Por Victor Faria
Na manhã daquele dia as notícias corriam como homenagens em periódicos de todo o mundo. Há exatos 65 anos ele fora o responsável por calar a multidão de um estádio, o grito crescente e glorioso de uma nação que aguardava o título mundial.
O lance do gol, repetido nesta data comemorativa com afinco, mudaria para sempre sua maneira de entender o mundo, perceber a vida. Se pudesse de alguma maneira não efetuar aquele chute, com efeito faria.
Quantas foram as lamentações proferias pelos filhos órfãos de uma pátria de chuteiras. Imensurável a dor presente de uma vitória ausente.
Em forma de pesadelo íntimo, Ghiggia recordava constantemente o lance vivido em campos cariocas. Por vezes podia ouvir o grito de gol de seu adversário, o empate arrancado com suor e lágrimas, a fé oriunda de mãos, cabeças e pés rivais. A fácil defesa de Barbosa. O tempo a correr a favor dos donos da casa.
O sentimento que acompanhou a trajetória de Alcides Ghiggia é de conhecimento geral. O arrependimento fincado em sua memória mesmo tendo todo o destino a seu favor. Tinha certeza que a felicidade alheia seria maior que sua glória pessoal.
Quantos brasileiros sonharam em vão, assim como ele, com a vitória em casa, no Maracanã lotado e recém-inaugurado. Sonho que perseguia Alcides por longos anos e se tornava mais forte e presente justamente nos dias em que a vitória uruguaia completava anos.

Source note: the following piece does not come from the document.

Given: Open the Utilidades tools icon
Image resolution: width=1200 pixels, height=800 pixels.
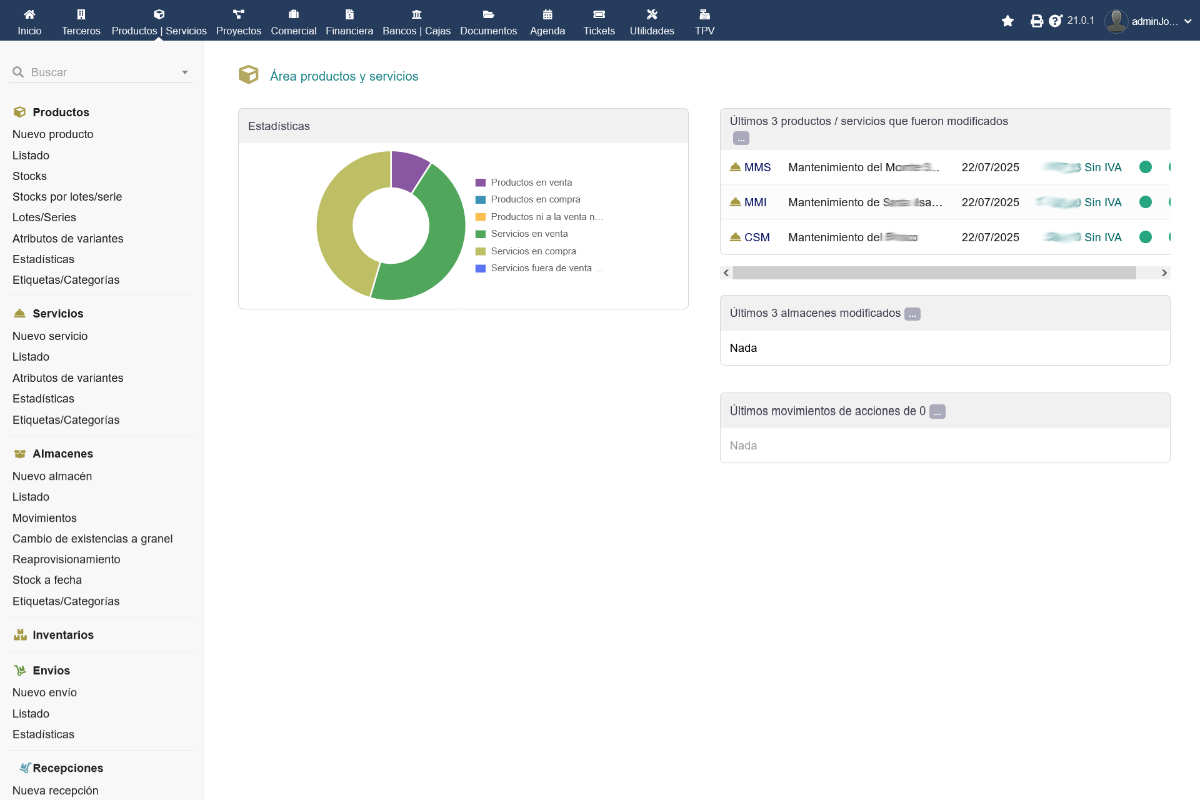Looking at the screenshot, I should point(652,15).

Naquela manhã Ghiggia ainda dormia. Desenhava em perfeita harmonia e simplicidade a famigerada jogada. Caprichosamente seu chute beliscara a trave, num desvio de memória a bola percorrera vagarosamente a extensão da linha até beijar a trave oposta e morrer no gramado. Barbosa, sem maiores dificuldades, efetuara a defesa. Mais tarde diriam ser a defesa mais fácil e importante de sua trajetória. A angústia do time uruguaia não fora, em momento algum, notada. Perto do apito final, mais um gol brasileiro, não havia mais tempo para dramas ou reviravoltas. O estádio em euforia, a torcida em transe, um país em festa. A esperança celeste se encerrara antes mesmo do informe oficial. Nas ruas da cidade a alegria era evidente, todas as casas, salões e botecos festejavam o inédito título nacional. Durante dias não havia assunto que não os feitos dos campeões mundiais.
Seu desejo, compartilhado com milhões de brasileiros, se realizara em sonho. A angústia e a tristeza que o acompanhava a cada aniversário não mais se repetiriam. Enfim seria esquecido pelos males causados a toda uma geração e talvez fosse lembrado apenas pelo chute perdido no final do segundo tempo. Quem sabe seria este seu maior feito, um chute de perfeito defeito. Seria amado e reverenciado por todos os brasileiros.
No último 16 de julho, Alcides Ghiggia não atendeu aos pedidos incessantes para que levantasse. Não acompanhou as justas homenagens que o aguardavam, nem agradeceu aos colegas de time pela glória em grupo alcançada.
Neste dia Alcides não amanheceu. Partiu pra contar aos seus a trajetória de seu sonho particular. Passado tantos anos o destino lhe reservara um novo final, o seu final, apesar de todo desgaste de tema e memória. Alcides partiu para encontrar sua felicidade em campos celestes e celestiais.